Perhaps I should clarify that for the last thirteen years I’ve been working at the Angell Animal Medical Center in Boston, one of the premier state-of-the-art facilities in this country. However, from time to time, I hop on a Delta flight out of Logan and in less than two hours I’m driving on the left-hand side of the road in a former British colony famous for pink sand and a style of shorts. I consult and perform surgery at a general practice run by a couple of friends of mine and I know what you’re thinking—nice excuse to go sipping Dark and Stormys and work on my tan—but the truth is I’ve pretty much got a scalpel in my hand from the moment I arrive until the moment I depart. The fundamentals of this particular Bermuda case were practically the same: another charming dachshund (this one far more slender and fawn-colored, and named Peanut) presenting to the primary veterinarian acutely paralyzed, no deep pain sensation in either of her rubbery back legs. Ordinarily, at Angell, a “down dog” would undergo a CT scan or an MRI to precisely define the location of diseased disk, immediately followed by a surgery aimed at meticulously cutting a tiny window into the delicate bone of the spinal canal with the aid of a high-speed drill and a steady hand. But I was in the real world, in a general practice that had no such drill. When we scrambled around for alternative spinal surgery equipment, the closest thing I could find to what I
needed lived in a pack labeled “dental.” With luck, I could still access the ruptured disk by nibbling and chipping away at the bone with a variety of handheld instruments, but this would be the surgical equivalent of mowing a lawn with a scythe.
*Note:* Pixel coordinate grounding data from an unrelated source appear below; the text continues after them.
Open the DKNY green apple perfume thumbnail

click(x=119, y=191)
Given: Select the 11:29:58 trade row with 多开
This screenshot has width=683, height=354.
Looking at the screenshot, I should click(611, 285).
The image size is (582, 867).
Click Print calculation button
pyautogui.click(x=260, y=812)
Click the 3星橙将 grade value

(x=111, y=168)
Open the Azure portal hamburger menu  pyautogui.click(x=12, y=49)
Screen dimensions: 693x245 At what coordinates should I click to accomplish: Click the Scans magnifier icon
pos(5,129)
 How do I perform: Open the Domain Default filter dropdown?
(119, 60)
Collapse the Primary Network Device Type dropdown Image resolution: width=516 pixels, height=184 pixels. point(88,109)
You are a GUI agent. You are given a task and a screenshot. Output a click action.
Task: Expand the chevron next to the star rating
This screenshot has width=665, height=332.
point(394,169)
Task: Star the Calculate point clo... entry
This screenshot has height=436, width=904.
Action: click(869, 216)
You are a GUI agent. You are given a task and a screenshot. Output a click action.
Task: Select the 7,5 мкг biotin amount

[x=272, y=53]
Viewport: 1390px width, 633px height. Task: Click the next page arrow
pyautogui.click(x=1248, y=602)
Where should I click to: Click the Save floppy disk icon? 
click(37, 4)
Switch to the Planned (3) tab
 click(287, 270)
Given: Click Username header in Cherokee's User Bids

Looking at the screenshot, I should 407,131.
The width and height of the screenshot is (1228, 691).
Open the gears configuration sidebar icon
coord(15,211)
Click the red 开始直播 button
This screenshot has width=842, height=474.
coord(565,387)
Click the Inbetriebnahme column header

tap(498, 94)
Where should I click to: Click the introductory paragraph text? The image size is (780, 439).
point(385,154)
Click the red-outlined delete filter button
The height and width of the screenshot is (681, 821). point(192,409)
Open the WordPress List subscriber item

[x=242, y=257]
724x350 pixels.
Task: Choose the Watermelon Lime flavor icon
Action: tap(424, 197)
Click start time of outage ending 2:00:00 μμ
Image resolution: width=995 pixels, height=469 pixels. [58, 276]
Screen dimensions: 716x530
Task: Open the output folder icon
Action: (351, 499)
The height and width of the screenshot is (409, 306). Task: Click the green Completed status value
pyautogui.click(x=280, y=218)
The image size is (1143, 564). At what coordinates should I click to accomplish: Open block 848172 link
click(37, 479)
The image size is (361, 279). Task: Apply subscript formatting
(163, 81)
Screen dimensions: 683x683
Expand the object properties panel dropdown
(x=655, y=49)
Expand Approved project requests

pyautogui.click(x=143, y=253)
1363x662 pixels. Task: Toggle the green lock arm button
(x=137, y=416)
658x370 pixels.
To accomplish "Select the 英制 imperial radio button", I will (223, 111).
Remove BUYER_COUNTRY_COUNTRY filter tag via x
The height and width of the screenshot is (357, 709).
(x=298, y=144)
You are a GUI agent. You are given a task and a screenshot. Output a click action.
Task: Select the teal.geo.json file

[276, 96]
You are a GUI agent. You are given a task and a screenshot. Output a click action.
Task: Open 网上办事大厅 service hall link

Finding the correct disk space was even more problematic. Advanced imaging wasn’t available and the practice’s X-ray equipment was broken, leaving them dependent on a portable unit meant for equine use. As you can imagine a machine designed to discover bony disorders in a horse’s limbs struggles when it comes to the subtleties of a dachshund spine. At best, if I removed my glasses and tilted the grainy image just so while implementing a lemony squint, my vivid imagination could only suggest a faint narrowing between two bones of the lumbar spine.
It was decision time. Should I take this dog to surgery trusting an X-ray that was barely readable, let alone diagnostic, only to tackle one of the most delicate, sensitive, and unforgiving areas of the canine anatomy with equipment as subtle as pruning shears? And suddenly, while I was trying to decide, there she was, little Delilah—her face, her winning attitude, and her awful dilemma—front and center in my mind.
I was as restricted in my ability to operate on Peanut as if Michael J. Fox had bundled me into his DeLorean and taken me back in time to my encounter with Delilah. Sure, I may have been carrying an invisible bag of surgical skills acquired in the intervening years, but my current predicament in terms of limited facilities and equipment was virtually identical. Back then, Delilah’s owner hadn’t even entertained the possibility of surgery. Given the suboptimal service I could offer, was backing down the honorable, most professional way to go?